CUPE 3903 Questions the Employer’s “Principled” Stance

On Wednesday June 27, the Executive Committee sent a letter to President Lenton challenging the idea that the administration’s resistance to negotiating is a principled stance. Considering the few proposals that remain on the table, the principles that appear to be espoused are: impeding a survivor-centric response to sexual violence, denying human rights, union-busting and making graduate education accessible only to the increasingly privileged, and suppressing dissent.

Dear President Lenton,

Today marks the 115th day of a strike that has impacted every member of the York community. For four months, your administration and its bargaining team have drawn out this strike by continuously abdicating your responsibility to students, workers, and the community to do the hard work of negotiating an end to this strike. In your last communication, you asserted that, given the commitments of the incoming government, arbitration is inevitable. Let us be clear: holding to this position runs a serious risk that your administration will draw out this strike for a fifth month.
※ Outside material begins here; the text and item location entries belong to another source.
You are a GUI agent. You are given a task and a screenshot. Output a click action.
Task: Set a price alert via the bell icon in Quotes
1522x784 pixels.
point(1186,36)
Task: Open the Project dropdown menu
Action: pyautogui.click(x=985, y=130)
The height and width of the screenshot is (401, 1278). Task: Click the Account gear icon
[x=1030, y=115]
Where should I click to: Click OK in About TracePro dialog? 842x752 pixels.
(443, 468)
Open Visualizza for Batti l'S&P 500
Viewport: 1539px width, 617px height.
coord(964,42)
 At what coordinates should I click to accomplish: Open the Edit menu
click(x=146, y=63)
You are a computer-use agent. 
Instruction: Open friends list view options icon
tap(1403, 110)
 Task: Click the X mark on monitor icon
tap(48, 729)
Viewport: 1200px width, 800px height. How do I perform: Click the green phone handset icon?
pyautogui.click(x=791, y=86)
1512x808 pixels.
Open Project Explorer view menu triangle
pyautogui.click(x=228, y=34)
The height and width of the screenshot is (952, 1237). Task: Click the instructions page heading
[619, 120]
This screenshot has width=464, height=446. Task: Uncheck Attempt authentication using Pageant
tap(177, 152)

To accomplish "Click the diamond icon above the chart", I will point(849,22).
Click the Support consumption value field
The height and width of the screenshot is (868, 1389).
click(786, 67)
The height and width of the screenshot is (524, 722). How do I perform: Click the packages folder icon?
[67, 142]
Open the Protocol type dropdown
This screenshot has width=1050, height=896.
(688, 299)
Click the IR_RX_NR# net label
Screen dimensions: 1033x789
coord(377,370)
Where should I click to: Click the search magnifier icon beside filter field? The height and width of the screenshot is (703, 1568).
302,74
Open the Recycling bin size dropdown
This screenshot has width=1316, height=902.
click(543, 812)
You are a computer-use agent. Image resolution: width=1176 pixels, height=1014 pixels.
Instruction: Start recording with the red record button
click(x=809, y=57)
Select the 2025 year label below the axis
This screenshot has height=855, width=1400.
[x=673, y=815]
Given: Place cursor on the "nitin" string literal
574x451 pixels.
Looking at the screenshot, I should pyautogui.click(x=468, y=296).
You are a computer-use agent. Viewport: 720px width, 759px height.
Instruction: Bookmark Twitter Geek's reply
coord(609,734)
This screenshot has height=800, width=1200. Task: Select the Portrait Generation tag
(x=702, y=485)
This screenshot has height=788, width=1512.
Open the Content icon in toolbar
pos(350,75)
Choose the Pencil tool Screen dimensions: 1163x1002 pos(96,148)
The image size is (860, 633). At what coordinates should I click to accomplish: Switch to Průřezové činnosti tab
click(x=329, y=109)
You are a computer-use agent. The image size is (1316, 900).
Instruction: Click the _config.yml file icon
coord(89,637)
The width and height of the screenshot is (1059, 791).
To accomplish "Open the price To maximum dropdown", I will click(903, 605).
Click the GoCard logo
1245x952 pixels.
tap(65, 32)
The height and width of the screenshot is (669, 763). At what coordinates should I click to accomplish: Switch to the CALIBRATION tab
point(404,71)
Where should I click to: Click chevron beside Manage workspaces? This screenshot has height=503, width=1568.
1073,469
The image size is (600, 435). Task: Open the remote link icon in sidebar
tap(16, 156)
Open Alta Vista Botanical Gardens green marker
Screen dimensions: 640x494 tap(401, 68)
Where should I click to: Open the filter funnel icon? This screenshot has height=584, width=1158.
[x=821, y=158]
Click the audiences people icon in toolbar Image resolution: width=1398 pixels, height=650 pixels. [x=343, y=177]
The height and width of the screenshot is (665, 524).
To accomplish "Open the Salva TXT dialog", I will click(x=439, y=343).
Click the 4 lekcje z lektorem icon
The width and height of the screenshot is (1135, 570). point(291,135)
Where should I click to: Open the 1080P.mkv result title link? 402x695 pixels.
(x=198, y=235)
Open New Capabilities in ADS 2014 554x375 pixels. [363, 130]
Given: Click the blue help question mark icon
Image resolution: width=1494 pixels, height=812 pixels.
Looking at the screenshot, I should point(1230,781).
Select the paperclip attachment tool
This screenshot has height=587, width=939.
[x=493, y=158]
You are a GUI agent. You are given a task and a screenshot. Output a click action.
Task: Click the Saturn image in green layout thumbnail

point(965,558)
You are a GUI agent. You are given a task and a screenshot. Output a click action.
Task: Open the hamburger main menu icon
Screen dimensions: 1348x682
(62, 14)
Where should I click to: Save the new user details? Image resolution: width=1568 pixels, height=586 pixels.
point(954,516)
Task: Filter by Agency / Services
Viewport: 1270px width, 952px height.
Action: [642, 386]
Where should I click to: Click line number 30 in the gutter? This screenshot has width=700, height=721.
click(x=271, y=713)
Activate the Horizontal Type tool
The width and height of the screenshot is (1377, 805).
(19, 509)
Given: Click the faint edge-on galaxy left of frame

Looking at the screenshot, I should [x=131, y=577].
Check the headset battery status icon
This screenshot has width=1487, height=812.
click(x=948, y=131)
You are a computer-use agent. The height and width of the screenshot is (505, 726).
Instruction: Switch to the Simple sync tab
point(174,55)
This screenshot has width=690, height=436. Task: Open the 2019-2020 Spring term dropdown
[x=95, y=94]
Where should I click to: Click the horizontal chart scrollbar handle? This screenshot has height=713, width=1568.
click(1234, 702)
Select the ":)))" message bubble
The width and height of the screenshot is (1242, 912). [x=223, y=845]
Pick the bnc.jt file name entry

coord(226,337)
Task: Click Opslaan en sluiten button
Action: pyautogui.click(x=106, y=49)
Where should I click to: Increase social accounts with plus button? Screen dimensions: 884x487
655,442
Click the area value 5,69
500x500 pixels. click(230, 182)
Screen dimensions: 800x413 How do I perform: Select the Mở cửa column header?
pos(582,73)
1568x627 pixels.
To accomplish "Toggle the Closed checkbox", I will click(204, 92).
In the early hours of June 3rd, our bargaining team asked you to reconsider your response to our offer which would have ended the strike three weeks ago. This offer accepted several of your proposals and sent the overwhelming majority of outstanding proposals to arbitration, including every item your administration identified as a barrier to settlement. Once again, our bargaining team is asking you to reassess your priorities and to do better by negotiating an end to this strike.

On several occasions, you claimed that it is principles, not money, that are at the heart of this dispute and that these principles are preventing your bargaining team from engaging in negotiations. We agree that principles are key to this dispute. Below we outline some of the principles our members hold dear as they pertain to the few bargaining proposals that remain on the table, in contrast to what we can only imagine are the principles that your administration upholds.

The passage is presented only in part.